The third electrode layer 202 can draw more hydrogen ions by enlarging a surface area facing the space 34 via the second protective layer 204. Further, the third electrode layer 202 is excellently coated with the second protective layer 204 by providing the third electrode layer 202 in a region whose film thickness is small and whose background is flat, and the breakage of the third electrode layer 202 becomes less likely to occur.

Operational Effect

As described earlier, in the liquid ejecting head 10, the third electrode layer 202 to which the voltage which is lower than the voltage applied to the first electrode layer 14 is applied is provided near the connecting portion of the first electrode layer 14 and the metallic wiring layer 24a on a low potential side of the two electrode layers forming the piezoelectric element 20. Thus, the hydrogen ion in the space 34 is drawn to the third electrode layer 202 not electrically connected to the piezoelectric element 20, and the breakage of the metallic wiring layer 24a resulting from the hydrogen ion becomes less likely to occur.

In addition, the coating ability of the second protective layer 204 is enhanced by making the film thickness of the third electrode layer 202 small and providing the third electrode 202 in a region whose background is flat, and an attempt to make the third electrode layer 202 to last longer can be made. Further, thickening of the liquid ejection head 10 in the bonding direction of the substrate can be suppressed by reducing the film thickness of the third electrode layer 202, and the upsizing in the bonding direction can be suppressed.

Other Embodiments

Incidentally, the above embodiment may be deformed as shown in (1) to (3) below.

• • (1) As in the above embodiment, the number of pieces of wiring which is drawn from the third electrode layer 202 can be reduced by arranging the third electrode layer 202 on the plurality of the metallic wiring layers 24a via the first protective layer 26. Further, an interval between adjacent piezoelectric elements 20 can be short. Thus, the formation of such a configuration contributes to the downsizing of the liquid ejecting head 10. However, the arrangement position of the third electrode layer 202 is not limited to this, and the third electrode layer 202 may extend in parallel in an extending direction of each piezoelectric element 20 as shown in FIGS. 4 and 5, for example.

+++++

§ WORK REQUEST A:
Echo the part of the passage on the liquid ejecting head that opens with the words containing "In addition, the" and closes with "can be suppressed.".

§ GIVEN DATA:
+++++

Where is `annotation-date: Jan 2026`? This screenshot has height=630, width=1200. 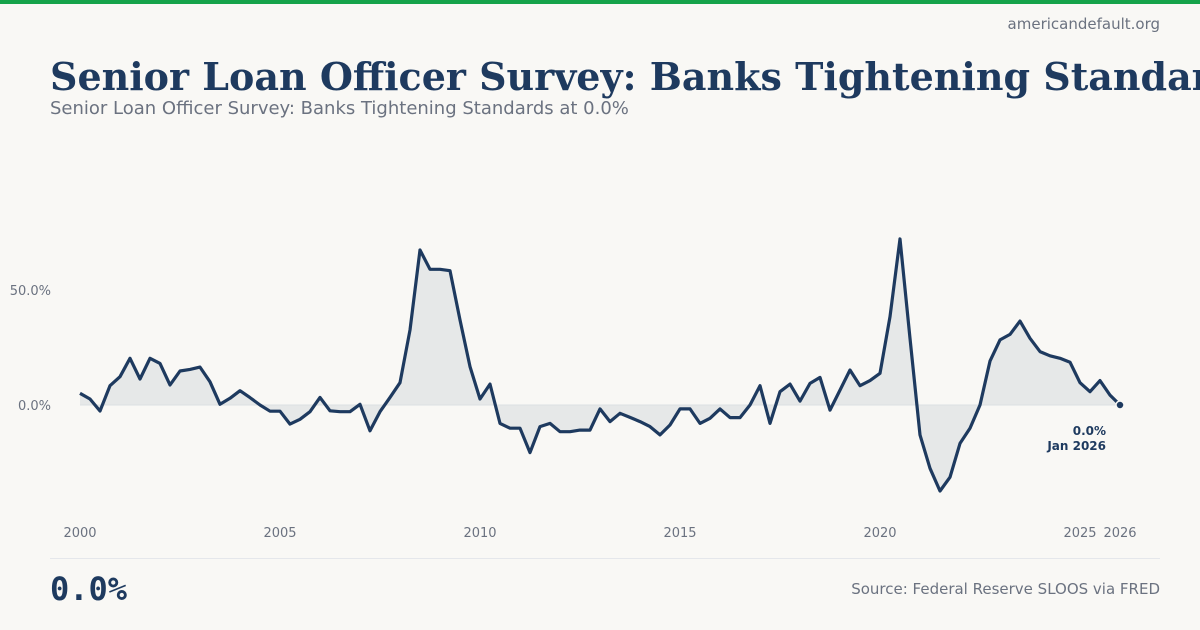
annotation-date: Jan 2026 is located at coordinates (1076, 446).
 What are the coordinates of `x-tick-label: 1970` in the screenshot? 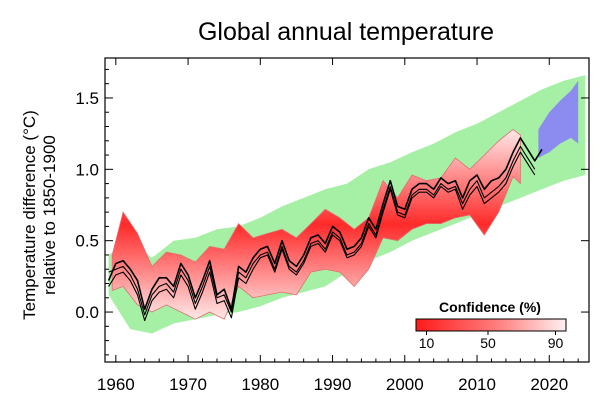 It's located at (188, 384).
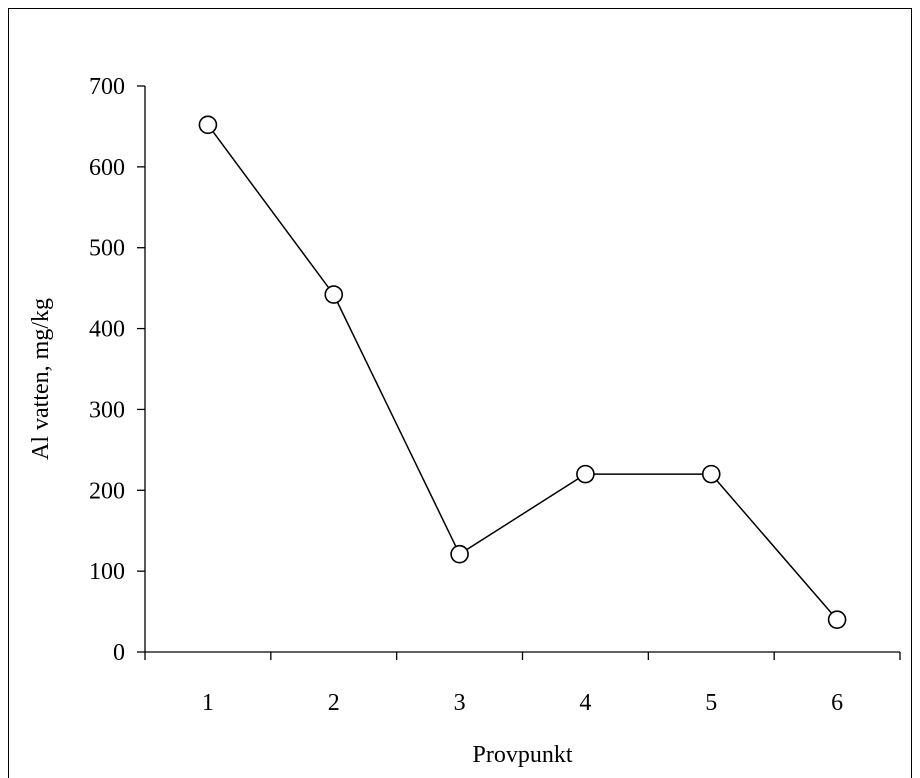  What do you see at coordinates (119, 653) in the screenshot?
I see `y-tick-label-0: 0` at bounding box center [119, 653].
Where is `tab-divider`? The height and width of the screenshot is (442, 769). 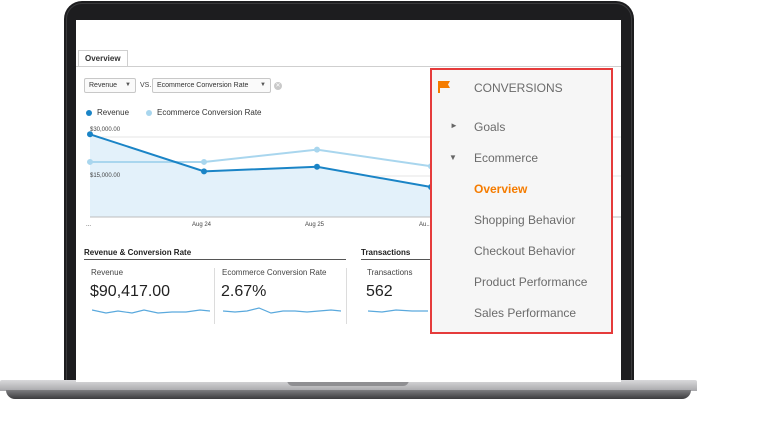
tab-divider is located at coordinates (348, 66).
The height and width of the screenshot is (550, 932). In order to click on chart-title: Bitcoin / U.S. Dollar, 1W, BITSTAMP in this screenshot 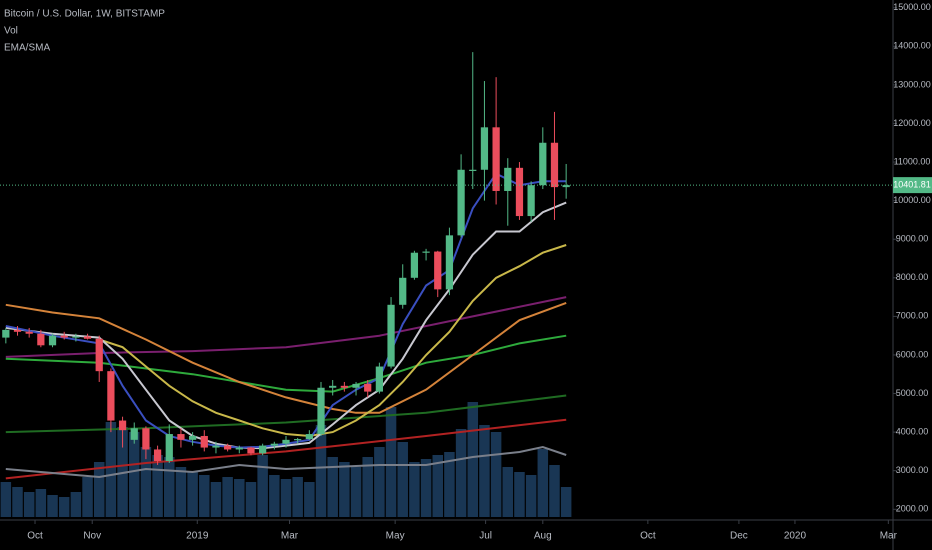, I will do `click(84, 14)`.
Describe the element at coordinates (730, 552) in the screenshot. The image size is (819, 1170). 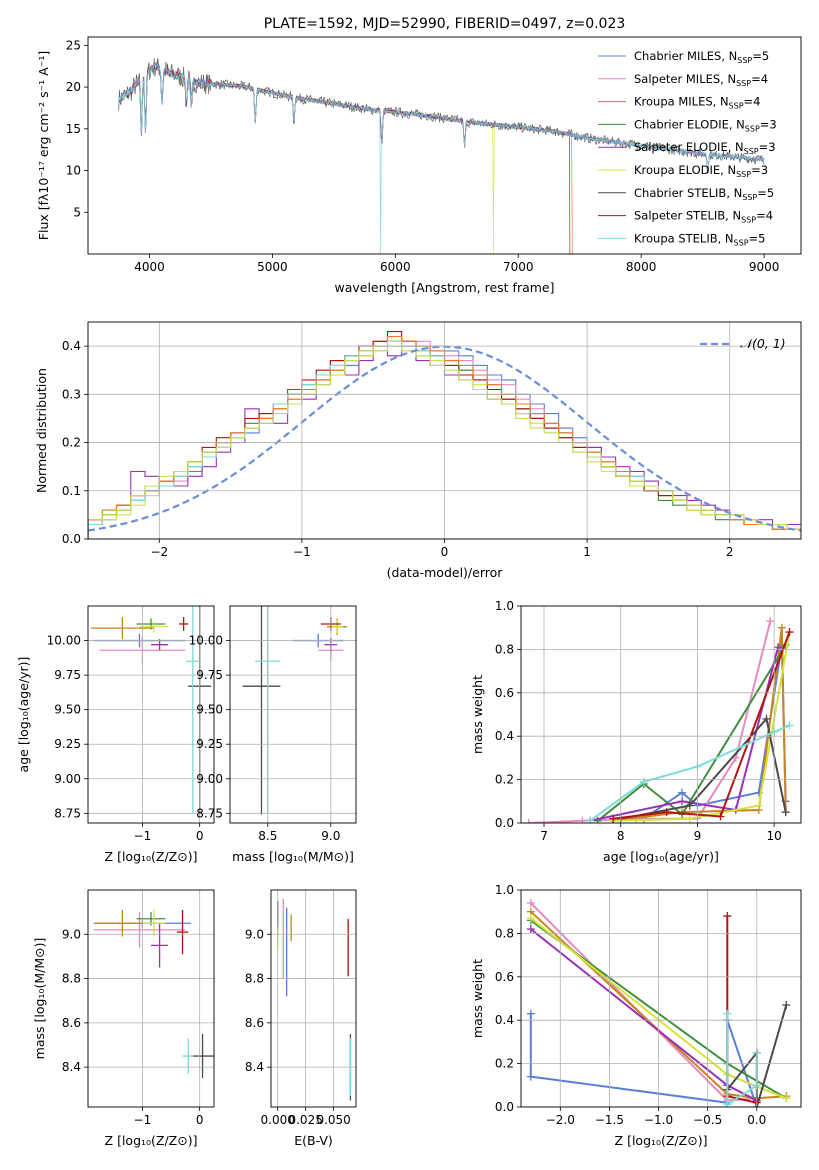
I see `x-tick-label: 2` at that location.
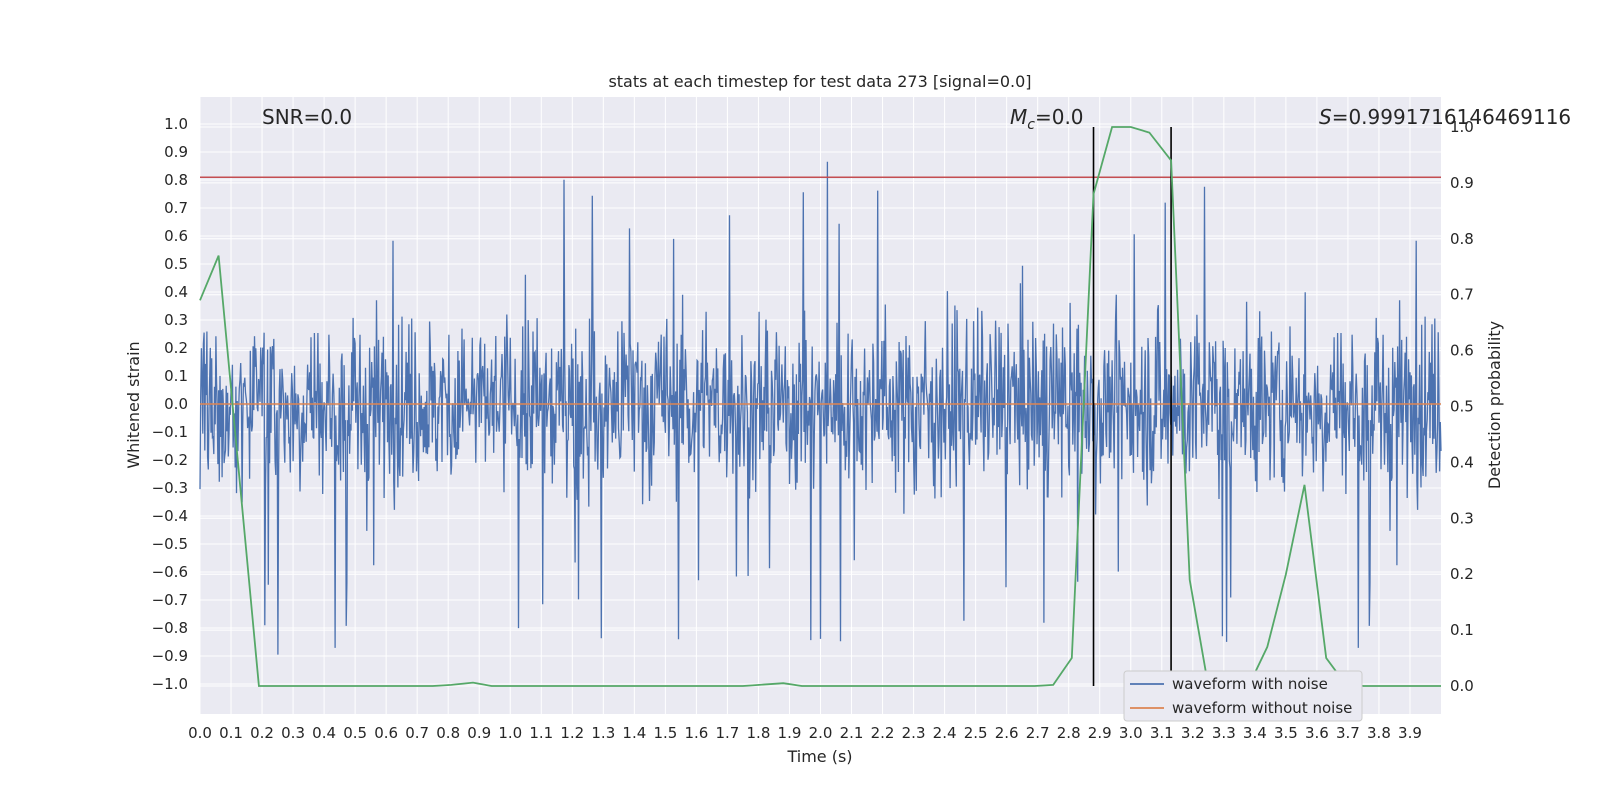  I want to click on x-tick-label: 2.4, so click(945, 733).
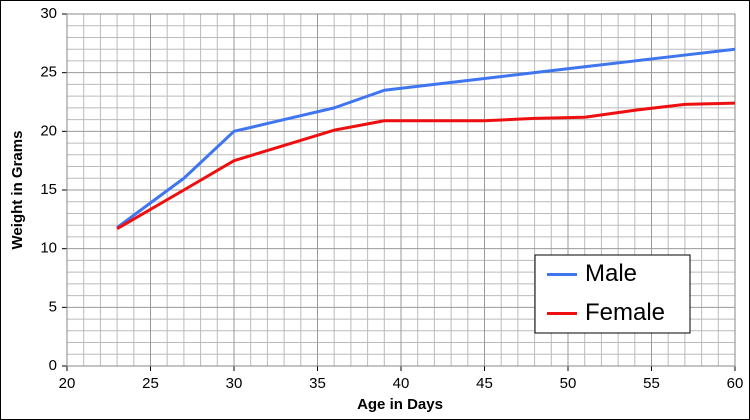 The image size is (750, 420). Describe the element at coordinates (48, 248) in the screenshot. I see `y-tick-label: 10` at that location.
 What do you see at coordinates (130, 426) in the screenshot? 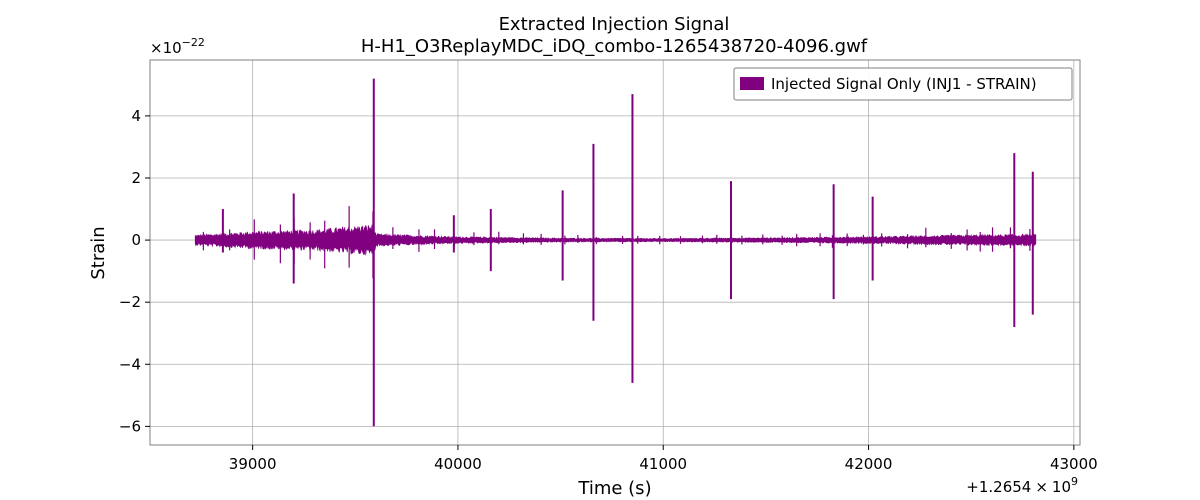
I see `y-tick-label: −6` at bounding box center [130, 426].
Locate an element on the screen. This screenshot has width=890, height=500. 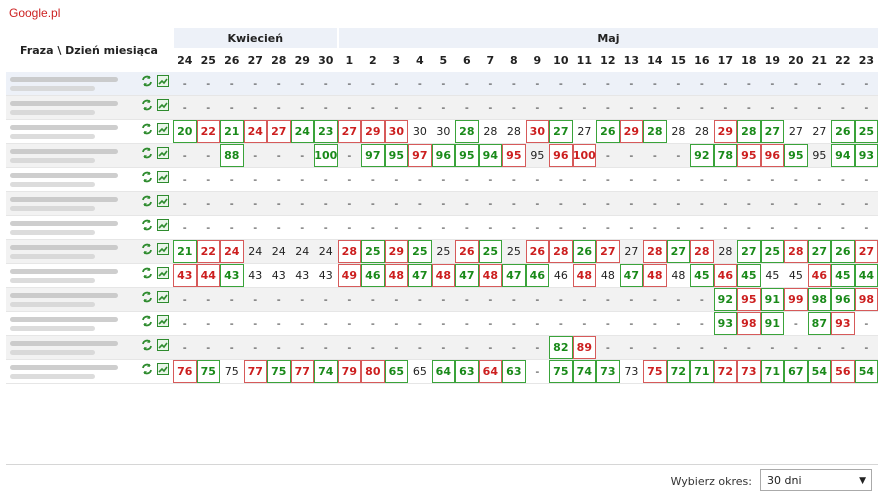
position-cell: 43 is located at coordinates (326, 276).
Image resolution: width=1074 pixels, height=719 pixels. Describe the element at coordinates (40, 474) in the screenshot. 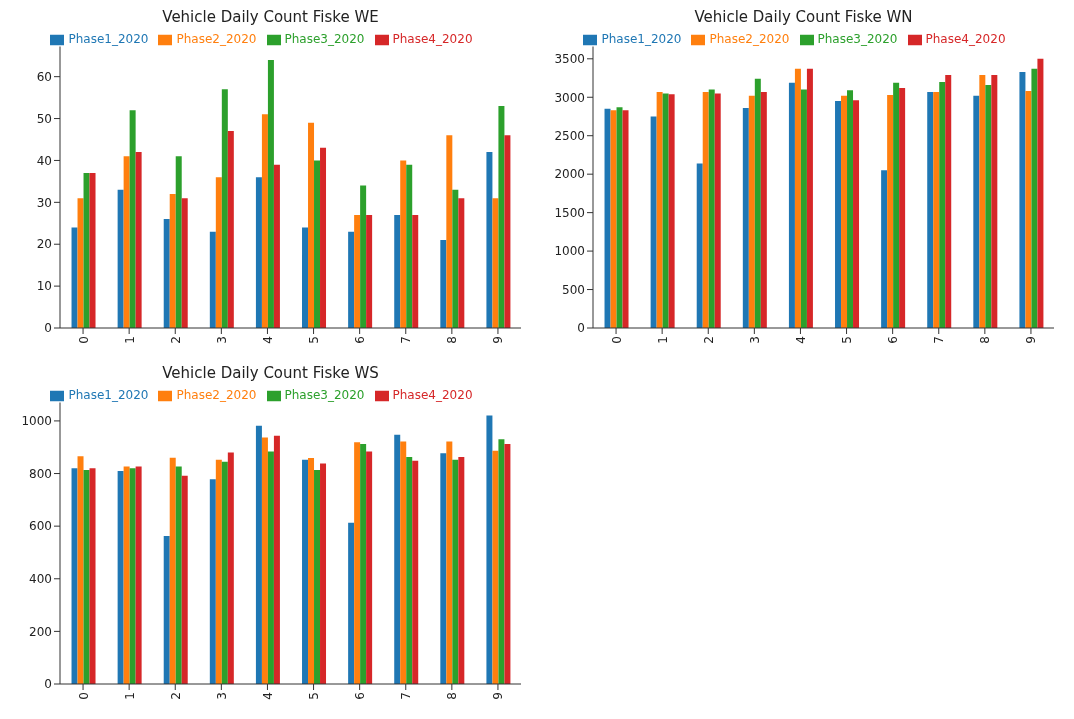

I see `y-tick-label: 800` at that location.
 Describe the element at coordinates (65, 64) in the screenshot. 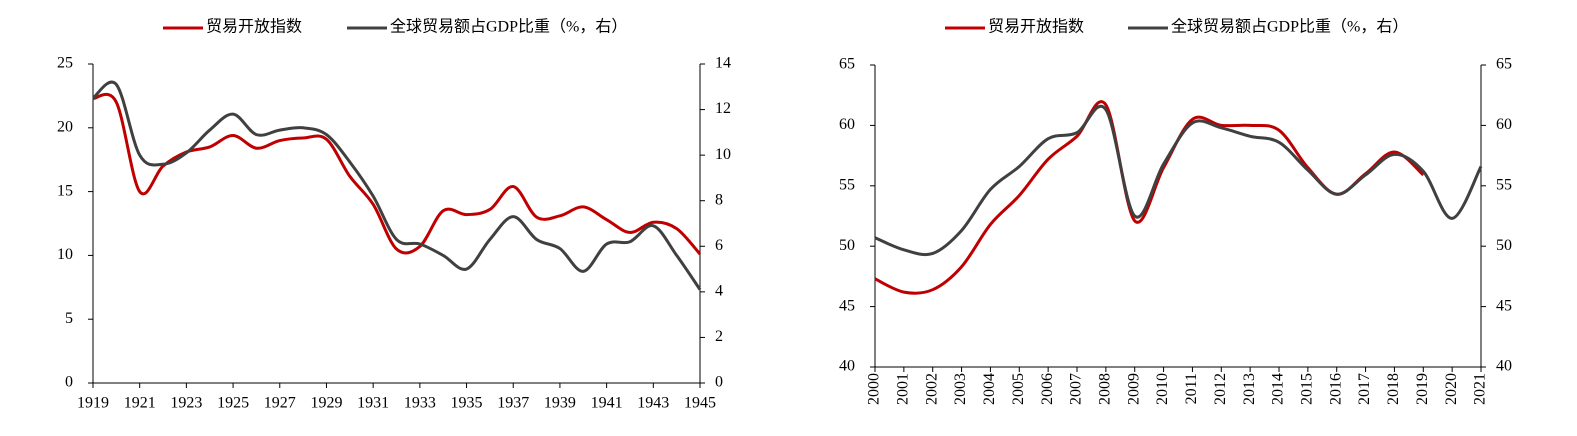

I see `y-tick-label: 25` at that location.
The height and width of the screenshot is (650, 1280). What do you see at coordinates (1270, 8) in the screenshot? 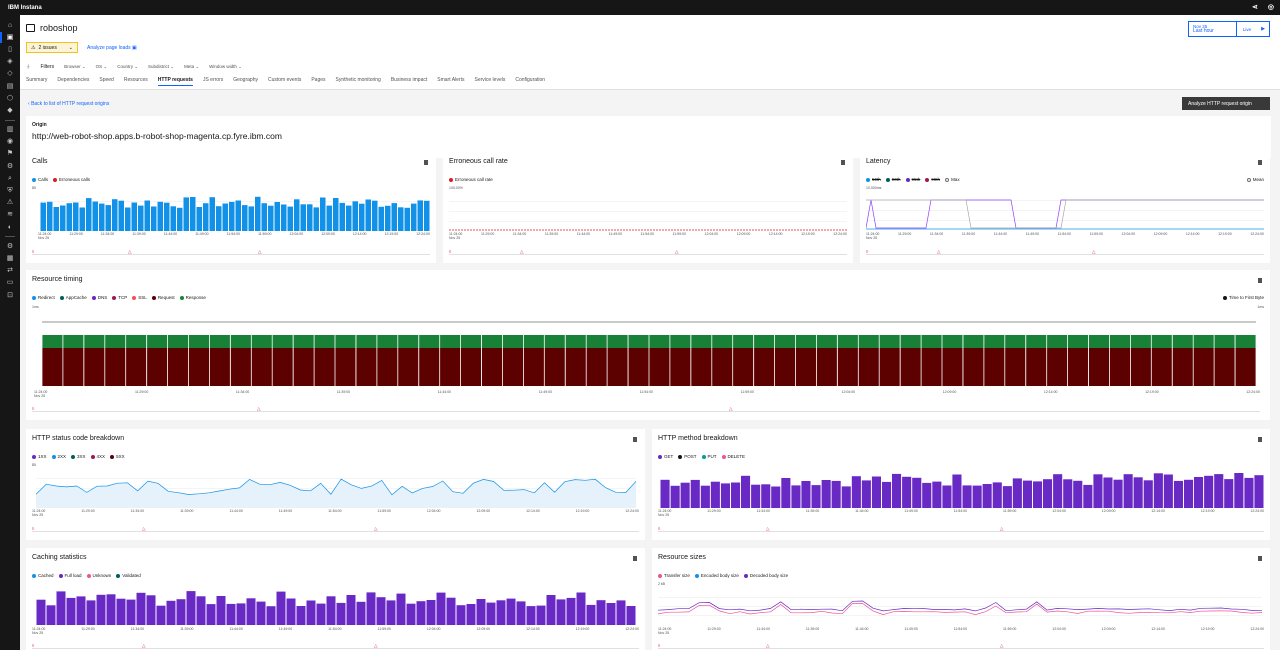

+++++

§ WORK REQUEST B:
Rewrite the rows from the line containing "What do you see at coordinates (130, 426)" through the end of the rows, replacing "screenshot" with "image" and changing nothing else. Leave the pictures out of your answer.

§ TASK ANSWER A:
In addition, the coating ability of the second protective layer 204 is enhanced by making the film thickness of the third electrode layer 202 small and providing the third electrode 202 in a region whose background is flat, and an attempt to make the third electrode layer 202 to last longer can be made. Further, thickening of the liquid ejection head 10 in the bonding direction of the substrate can be suppressed by reducing the film thickness of the third electrode layer 202, and the upsizing in the bonding direction can be suppressed.

§ TASK ANSWER B:
 What do you see at coordinates (130, 426) in the image? 
I see `y-tick-label: −6` at bounding box center [130, 426].
Locate an element on the screen. This image has width=890, height=500. 
position-cell: 43 is located at coordinates (326, 276).
Image resolution: width=1074 pixels, height=719 pixels. Describe the element at coordinates (40, 474) in the image. 

I see `y-tick-label: 800` at that location.
 Describe the element at coordinates (65, 64) in the image. 

I see `y-tick-label: 25` at that location.
The height and width of the image is (650, 1280). What do you see at coordinates (1270, 8) in the image? 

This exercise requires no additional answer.